Como outros enólogos, Celso Pereira destaca o peso do tempo na produção de espumantes invulgares. “Sem tempo, nada feito”, diz-nos. Mas, como ele próprio reconhece, por mais tempo de estágio que haja, sem conhecimento e experiência não se vai a lado algum. E o que é interessante nesta arte é perceber que eles, técnicos de espumantização, conseguem ver num vinho base que para nós é banal algo que poderá dar um espumante extraordinário se for capaz de passar bem por inúmeras fases ao longo de anos.

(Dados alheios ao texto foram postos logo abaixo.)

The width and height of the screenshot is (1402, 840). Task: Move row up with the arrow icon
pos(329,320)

Eles conseguem imaginar para onde poderá ir o vinho, mas não controlam todas as variáveis. E é por isso que, perante este Vértice 2007 RD, perguntamos o que é para o enólogo um grande espumante. Celso não nos fala em aromas e sabores, mas em processos, porque um espumante é mesmo isso: um processo em contínuo. No fundo, enfatiza, “um grande espumante é um jogo de detalhes num caminho desconhecido e longo". "Nós podemos dominar muitos aspectos, mas, na altura em que espumantizamos o RD, o de 2000 e este de 2007, não sabíamos que eles iriam para estes patamares de complexidade, que só surgem de quando em vez. Só ao fim de muitos anos é que tivemos certezas”, diz-nos o enólogo no mesmo dia em que descobriu uma cuba com um vinho de base Rabigato muito especial, que separou para uma experiência com a qual já está a sonhar a uma distância bem longa.

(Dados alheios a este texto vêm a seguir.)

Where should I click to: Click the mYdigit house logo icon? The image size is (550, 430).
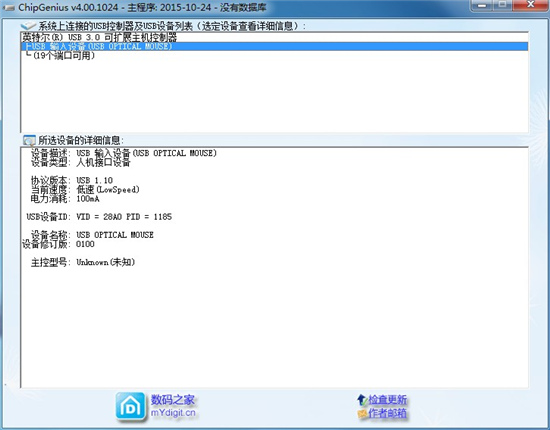tap(130, 407)
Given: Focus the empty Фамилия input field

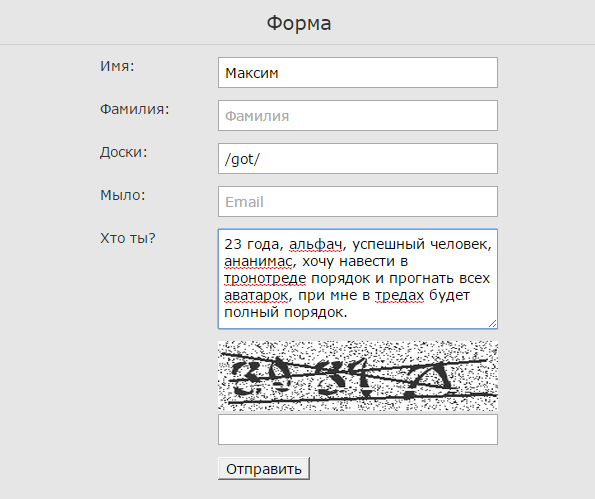Looking at the screenshot, I should (358, 115).
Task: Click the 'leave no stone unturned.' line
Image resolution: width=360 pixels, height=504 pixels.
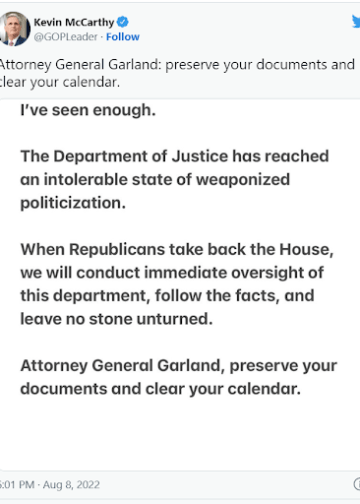Action: [x=116, y=319]
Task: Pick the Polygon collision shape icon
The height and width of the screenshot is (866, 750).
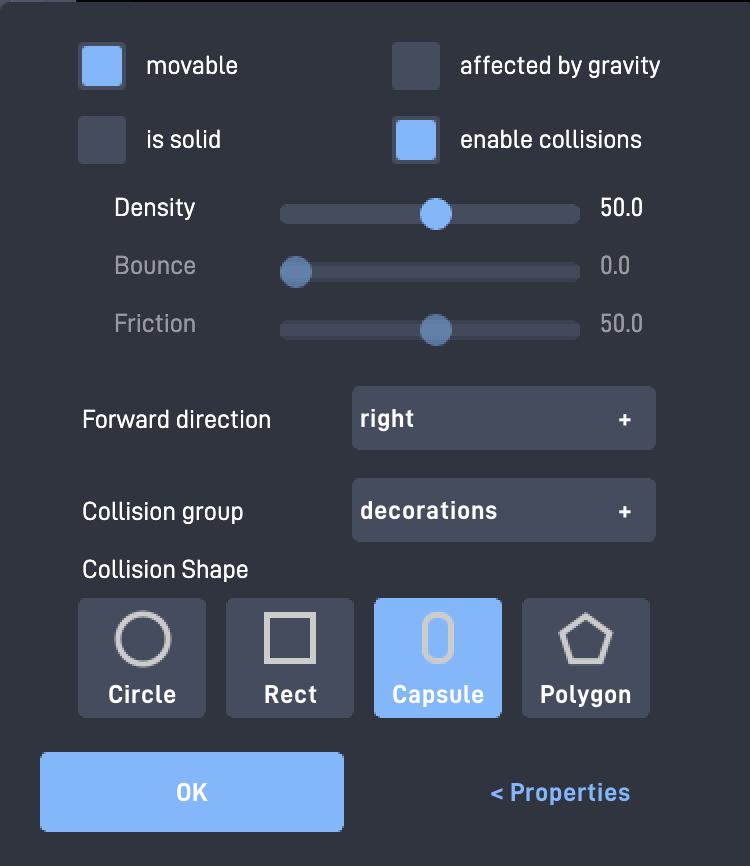Action: coord(586,640)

Este Vértice 2007 RD é que já não é sonho. Em si mesmo é uma festa. O preço é que não é festivo, mas os milagres não costumam acontecer em adegas. Manter um vinho tantos anos em cave tem os seus custos.

Nome Vértice 2007 RD

Produtor Caves Transmontanas

Castas Malvasia Fina, Touriga Franca, Gouveio, Rabigato e Viosinho

Região Douro

Grau alcoólico 11,5 por cento

Preço (euros) 180 (indicado pelo produtor)

Pontuação 95

Autor Edgardo Pacheco

Notas de prova A nossa primeira atenção cai logo na cor, visto que estamos perante tons dourados brilhantes (muito), só possível em vinhos com idade. Do ponto de vista aromático, o espumante está marcado pelas notas terciárias, mas ainda assim a primeira sensação é de maçã oxidada. A partir daqui temos aromas de bolo inglês, torrefação, marmelo, especiarias, frutos secos, folhas secas e por aí fora. A bolha é fina e explosiva (só frescura), com uma mousse cremosa e o regresso, via retronasal, dos descritores anteriores. Este é daqueles espumantes que deve ser provado com calma, visto que o aumento da temperatura revela sempre novos aromas e sabores.